Collected data
⁂

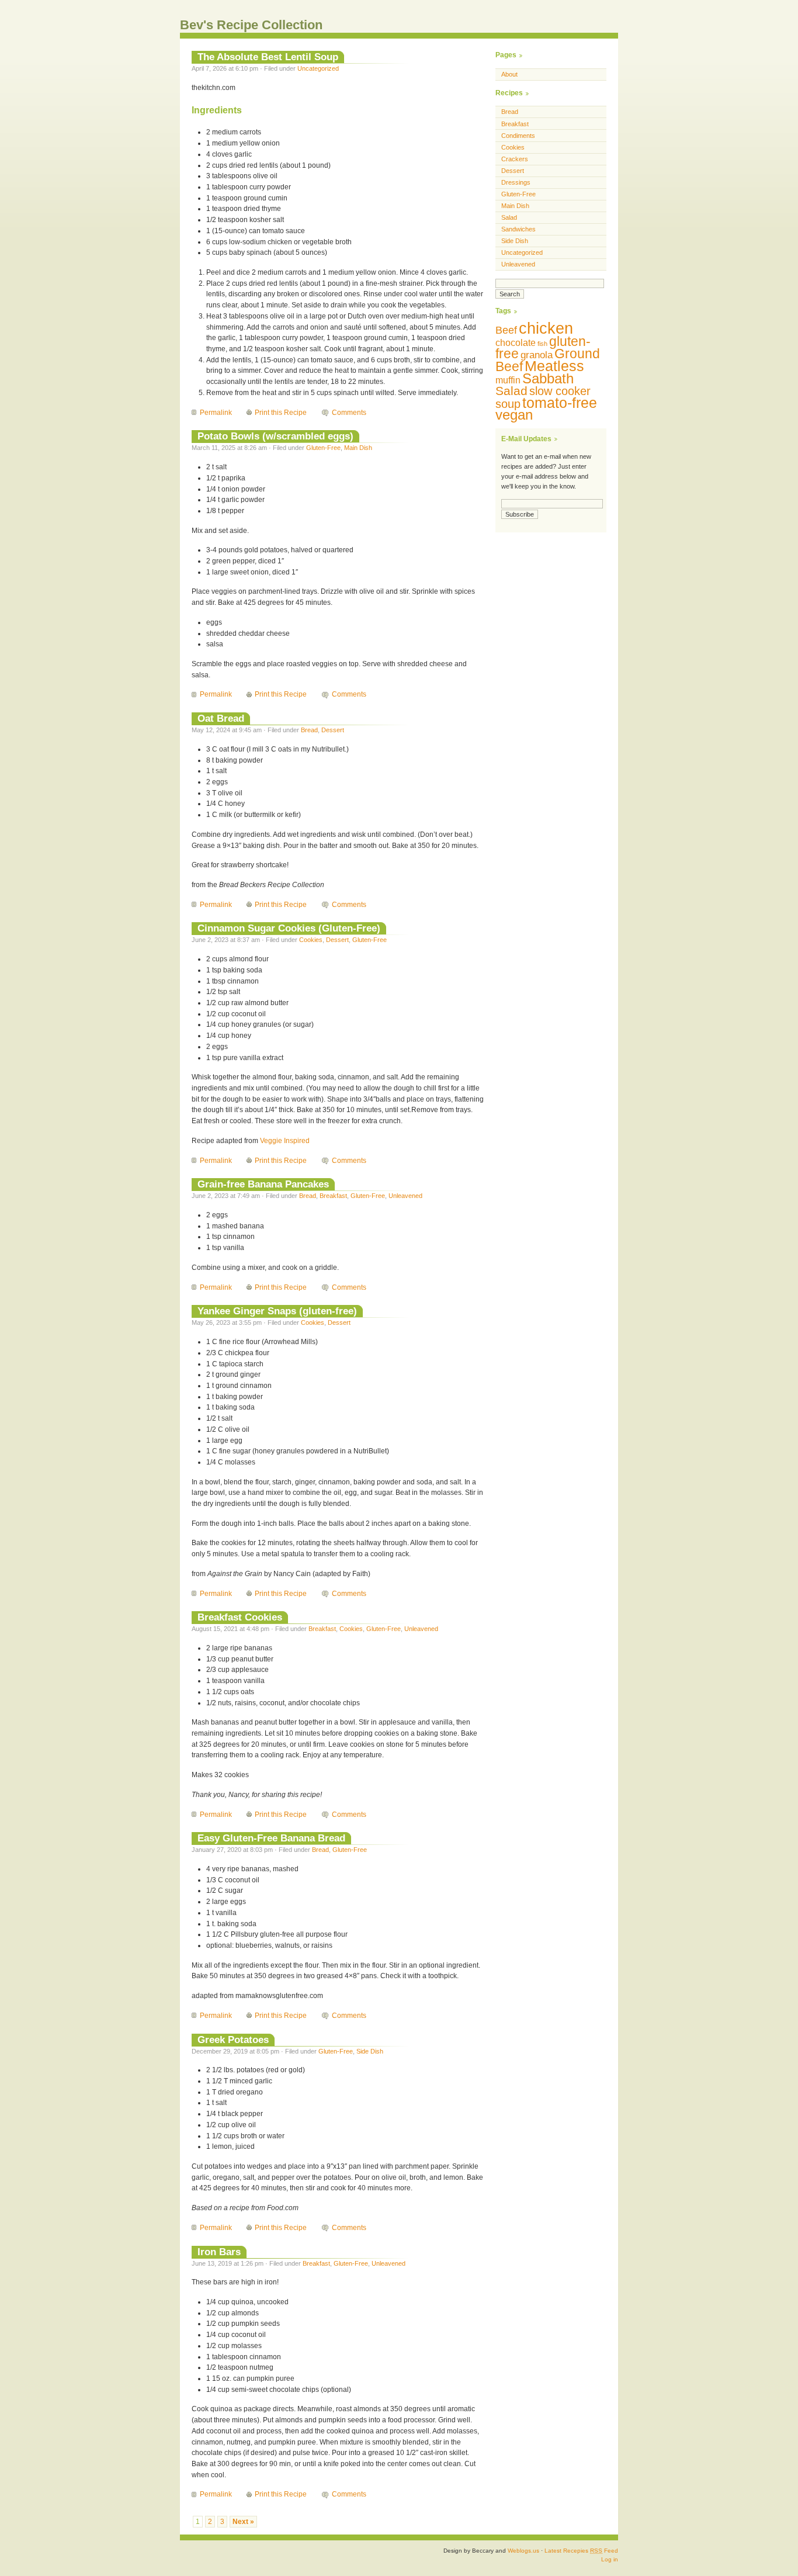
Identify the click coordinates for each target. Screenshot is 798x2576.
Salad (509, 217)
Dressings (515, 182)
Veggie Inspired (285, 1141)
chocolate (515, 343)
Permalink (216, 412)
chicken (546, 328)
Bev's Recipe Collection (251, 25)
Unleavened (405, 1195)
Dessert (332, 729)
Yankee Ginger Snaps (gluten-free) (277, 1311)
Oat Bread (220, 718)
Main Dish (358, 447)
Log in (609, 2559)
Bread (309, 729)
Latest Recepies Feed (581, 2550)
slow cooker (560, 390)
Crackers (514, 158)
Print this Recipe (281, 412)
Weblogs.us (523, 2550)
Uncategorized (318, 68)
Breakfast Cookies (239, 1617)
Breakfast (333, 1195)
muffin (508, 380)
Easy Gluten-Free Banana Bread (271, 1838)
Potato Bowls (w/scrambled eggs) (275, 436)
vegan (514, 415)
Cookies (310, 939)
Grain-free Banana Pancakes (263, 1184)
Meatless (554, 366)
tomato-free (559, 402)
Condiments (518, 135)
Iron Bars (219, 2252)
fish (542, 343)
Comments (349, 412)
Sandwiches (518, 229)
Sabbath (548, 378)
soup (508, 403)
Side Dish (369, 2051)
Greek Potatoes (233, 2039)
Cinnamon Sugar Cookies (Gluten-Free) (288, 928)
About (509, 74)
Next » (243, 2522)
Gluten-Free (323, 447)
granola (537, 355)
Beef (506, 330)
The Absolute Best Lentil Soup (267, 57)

⁂

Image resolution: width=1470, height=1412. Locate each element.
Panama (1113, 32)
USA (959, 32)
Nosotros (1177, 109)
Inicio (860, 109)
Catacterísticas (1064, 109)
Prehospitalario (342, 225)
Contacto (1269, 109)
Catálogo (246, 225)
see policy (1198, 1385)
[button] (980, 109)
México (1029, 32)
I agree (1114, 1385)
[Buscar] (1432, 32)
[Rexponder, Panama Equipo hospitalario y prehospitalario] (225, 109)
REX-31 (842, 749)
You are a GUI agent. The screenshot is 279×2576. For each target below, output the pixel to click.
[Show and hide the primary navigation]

⁂

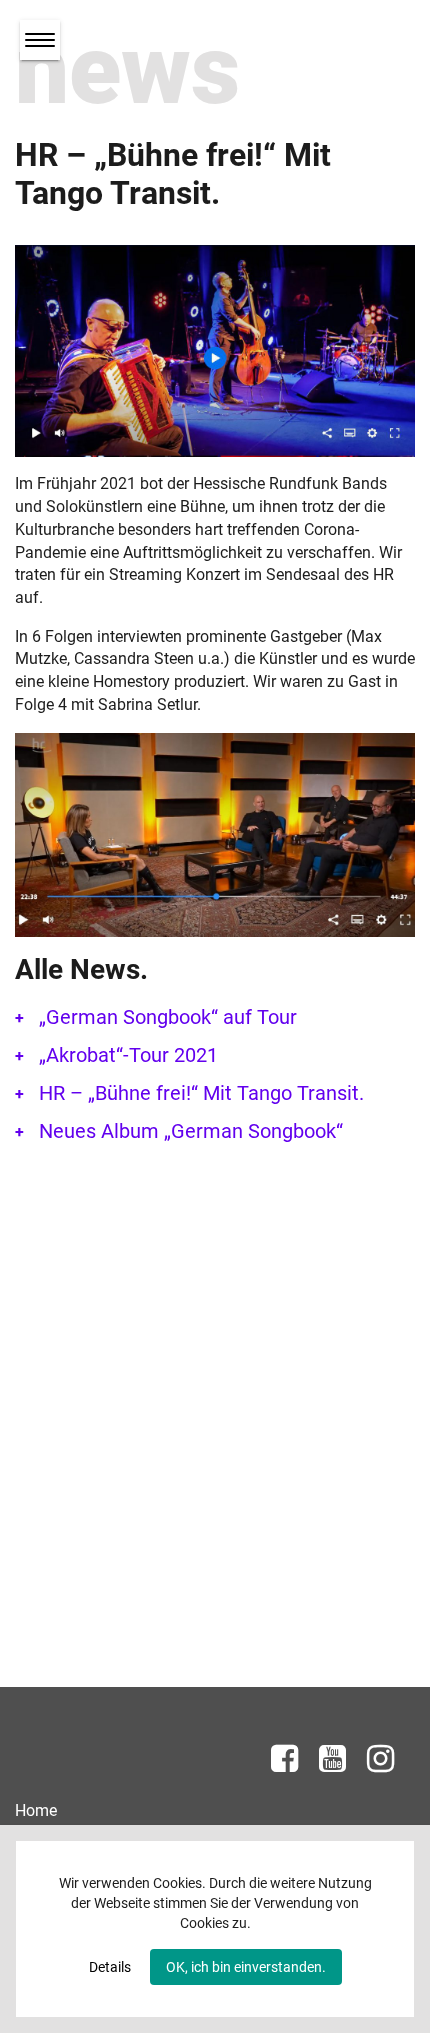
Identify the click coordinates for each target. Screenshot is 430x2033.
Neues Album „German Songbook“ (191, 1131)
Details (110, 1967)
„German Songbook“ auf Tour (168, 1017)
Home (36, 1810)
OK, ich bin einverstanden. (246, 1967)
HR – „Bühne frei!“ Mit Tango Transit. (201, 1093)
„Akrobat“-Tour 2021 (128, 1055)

⁂

Work required -> The lines above from the one containing "muffin (508, 380)" through the one containing "Sandwiches (518, 229)" are to be set down exactly, and no others.

Result of the exercise ->
muffin (508, 380)
Easy Gluten-Free Banana Bread (271, 1838)
Potato Bowls (w/scrambled eggs) (275, 436)
vegan (514, 415)
Cookies (310, 939)
Grain-free Banana Pancakes (263, 1184)
Meatless (554, 366)
tomato-free (559, 402)
Condiments (518, 135)
Iron Bars (219, 2252)
fish (542, 343)
Comments (349, 412)
Sandwiches (518, 229)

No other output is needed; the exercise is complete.